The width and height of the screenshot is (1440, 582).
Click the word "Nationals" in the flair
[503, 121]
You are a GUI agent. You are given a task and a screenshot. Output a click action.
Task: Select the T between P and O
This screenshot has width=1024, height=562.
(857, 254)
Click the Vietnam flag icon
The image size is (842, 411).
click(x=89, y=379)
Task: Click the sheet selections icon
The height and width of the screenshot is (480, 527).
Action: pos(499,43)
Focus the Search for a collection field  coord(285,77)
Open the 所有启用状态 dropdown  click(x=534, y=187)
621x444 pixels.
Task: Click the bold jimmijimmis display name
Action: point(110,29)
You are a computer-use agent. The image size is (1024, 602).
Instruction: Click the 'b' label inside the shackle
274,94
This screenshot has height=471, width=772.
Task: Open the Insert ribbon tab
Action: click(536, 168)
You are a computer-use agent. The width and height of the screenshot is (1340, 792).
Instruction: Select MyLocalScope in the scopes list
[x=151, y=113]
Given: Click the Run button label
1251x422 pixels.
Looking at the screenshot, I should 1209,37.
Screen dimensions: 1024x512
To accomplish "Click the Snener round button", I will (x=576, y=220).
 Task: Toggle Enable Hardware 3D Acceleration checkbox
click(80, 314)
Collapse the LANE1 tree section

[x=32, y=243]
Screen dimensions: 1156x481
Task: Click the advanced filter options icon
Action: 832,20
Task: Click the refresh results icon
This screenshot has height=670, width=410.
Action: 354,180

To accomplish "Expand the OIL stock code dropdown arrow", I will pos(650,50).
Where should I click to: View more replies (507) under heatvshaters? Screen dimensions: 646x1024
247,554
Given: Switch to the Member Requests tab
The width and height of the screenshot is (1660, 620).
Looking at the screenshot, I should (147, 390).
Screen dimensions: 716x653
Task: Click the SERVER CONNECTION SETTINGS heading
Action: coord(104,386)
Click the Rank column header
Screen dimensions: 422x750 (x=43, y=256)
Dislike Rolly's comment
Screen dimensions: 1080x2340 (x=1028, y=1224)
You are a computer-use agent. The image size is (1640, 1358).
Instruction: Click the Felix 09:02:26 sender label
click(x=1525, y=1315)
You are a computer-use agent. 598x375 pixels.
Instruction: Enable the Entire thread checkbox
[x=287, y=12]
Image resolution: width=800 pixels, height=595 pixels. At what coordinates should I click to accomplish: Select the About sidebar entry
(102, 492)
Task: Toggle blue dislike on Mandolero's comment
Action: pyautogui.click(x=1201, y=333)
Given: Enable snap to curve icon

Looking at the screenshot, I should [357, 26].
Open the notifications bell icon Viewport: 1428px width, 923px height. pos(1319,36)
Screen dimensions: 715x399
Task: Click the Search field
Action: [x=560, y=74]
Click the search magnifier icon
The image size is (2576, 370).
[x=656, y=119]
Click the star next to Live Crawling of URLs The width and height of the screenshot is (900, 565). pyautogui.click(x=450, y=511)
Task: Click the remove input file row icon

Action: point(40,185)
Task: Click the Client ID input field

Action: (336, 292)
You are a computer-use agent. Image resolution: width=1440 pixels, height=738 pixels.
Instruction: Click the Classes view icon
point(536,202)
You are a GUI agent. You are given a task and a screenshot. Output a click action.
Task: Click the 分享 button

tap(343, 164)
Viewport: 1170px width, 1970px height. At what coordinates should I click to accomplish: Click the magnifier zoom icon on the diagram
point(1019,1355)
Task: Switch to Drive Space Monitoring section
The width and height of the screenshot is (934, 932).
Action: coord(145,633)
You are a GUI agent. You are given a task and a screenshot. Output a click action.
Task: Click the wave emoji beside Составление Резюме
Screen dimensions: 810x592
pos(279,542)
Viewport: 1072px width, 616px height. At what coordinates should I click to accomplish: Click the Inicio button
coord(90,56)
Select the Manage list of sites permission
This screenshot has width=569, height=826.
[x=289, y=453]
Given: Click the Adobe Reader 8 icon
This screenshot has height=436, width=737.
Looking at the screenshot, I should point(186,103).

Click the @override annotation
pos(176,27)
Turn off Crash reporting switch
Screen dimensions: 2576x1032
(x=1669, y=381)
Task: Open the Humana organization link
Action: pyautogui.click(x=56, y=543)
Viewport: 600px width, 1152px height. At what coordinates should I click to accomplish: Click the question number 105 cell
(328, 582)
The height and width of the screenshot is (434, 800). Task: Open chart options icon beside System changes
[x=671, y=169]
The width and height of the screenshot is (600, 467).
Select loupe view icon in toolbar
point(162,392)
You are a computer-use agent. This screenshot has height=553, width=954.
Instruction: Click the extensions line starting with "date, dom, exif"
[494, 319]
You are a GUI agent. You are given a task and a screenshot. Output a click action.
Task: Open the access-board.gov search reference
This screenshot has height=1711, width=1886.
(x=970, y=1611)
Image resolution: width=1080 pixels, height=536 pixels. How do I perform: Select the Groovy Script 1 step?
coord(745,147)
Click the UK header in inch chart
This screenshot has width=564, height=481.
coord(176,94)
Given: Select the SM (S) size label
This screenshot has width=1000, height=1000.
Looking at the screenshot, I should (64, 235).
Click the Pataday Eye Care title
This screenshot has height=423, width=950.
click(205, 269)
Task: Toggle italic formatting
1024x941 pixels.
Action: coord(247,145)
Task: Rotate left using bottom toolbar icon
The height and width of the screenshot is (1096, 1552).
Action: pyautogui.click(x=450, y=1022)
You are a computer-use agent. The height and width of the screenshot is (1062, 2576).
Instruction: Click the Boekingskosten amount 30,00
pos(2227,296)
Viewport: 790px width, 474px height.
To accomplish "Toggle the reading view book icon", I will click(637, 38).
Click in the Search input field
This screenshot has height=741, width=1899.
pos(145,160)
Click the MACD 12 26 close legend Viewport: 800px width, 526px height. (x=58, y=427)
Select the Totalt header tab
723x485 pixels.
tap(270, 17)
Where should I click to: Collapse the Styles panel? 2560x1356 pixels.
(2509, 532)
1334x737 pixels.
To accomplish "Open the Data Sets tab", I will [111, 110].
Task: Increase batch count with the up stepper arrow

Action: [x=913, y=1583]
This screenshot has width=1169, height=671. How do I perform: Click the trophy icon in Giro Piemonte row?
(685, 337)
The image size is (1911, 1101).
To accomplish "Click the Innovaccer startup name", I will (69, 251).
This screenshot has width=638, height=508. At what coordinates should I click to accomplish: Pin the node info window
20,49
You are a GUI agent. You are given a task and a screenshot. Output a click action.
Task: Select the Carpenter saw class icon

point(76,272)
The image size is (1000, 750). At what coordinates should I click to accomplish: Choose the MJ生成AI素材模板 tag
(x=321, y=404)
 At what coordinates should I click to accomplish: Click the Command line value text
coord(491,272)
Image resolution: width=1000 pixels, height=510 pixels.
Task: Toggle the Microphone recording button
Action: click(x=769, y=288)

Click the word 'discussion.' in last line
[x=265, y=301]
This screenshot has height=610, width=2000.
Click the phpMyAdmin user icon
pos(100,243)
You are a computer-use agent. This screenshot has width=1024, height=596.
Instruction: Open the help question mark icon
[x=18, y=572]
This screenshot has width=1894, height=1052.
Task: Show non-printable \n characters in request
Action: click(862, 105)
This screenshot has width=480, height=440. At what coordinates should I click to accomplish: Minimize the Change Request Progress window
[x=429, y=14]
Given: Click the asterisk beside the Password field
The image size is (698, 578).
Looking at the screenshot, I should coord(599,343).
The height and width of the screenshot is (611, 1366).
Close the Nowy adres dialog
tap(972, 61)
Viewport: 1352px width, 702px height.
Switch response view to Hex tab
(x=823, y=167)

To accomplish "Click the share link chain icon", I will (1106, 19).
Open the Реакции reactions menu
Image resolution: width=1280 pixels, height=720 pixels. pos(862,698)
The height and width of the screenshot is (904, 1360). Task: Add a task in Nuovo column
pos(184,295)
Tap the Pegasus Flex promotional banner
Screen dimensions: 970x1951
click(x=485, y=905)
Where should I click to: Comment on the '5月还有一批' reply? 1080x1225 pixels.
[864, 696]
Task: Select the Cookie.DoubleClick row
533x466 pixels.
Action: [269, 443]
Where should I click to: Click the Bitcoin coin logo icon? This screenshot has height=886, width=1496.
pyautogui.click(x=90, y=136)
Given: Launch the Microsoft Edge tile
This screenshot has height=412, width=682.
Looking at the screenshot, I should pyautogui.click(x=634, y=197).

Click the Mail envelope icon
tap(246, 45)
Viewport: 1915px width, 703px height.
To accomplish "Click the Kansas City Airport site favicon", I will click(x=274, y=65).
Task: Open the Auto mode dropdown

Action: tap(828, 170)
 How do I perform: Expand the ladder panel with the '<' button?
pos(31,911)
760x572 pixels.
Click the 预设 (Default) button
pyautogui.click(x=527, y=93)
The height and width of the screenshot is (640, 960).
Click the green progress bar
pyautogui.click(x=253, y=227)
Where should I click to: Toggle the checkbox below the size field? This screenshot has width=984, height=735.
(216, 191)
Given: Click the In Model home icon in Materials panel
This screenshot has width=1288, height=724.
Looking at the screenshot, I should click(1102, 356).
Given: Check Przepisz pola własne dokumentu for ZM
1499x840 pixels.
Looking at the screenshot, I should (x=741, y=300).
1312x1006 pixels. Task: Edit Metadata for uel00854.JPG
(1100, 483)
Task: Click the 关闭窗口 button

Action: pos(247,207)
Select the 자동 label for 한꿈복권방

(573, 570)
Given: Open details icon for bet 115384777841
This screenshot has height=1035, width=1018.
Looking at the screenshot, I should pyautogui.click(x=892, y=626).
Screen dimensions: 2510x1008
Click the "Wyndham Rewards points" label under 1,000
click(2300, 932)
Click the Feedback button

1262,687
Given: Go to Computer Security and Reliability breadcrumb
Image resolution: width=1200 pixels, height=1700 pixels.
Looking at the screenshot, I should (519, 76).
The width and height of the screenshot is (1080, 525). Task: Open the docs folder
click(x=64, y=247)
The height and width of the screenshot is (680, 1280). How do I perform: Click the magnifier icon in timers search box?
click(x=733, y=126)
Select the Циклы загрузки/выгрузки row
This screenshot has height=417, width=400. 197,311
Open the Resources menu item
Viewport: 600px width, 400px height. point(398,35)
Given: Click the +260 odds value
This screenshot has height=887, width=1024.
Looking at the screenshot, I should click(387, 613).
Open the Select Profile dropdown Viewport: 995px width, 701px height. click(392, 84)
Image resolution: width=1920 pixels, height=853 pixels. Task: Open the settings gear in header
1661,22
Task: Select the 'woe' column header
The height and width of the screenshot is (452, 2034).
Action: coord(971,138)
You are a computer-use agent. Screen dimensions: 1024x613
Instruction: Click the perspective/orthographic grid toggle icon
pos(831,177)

> **What the task requires**
What is asked for is an exact copy of the lines above from the one containing "in the flair" through the one containing "Click the Vietnam flag icon", and only those.

> **Response**
Click the word "Nationals" in the flair
[503, 121]
You are a GUI agent. You are given a task and a screenshot. Output a click action.
Task: Select the T between P and O
This screenshot has width=1024, height=562.
(857, 254)
Click the Vietnam flag icon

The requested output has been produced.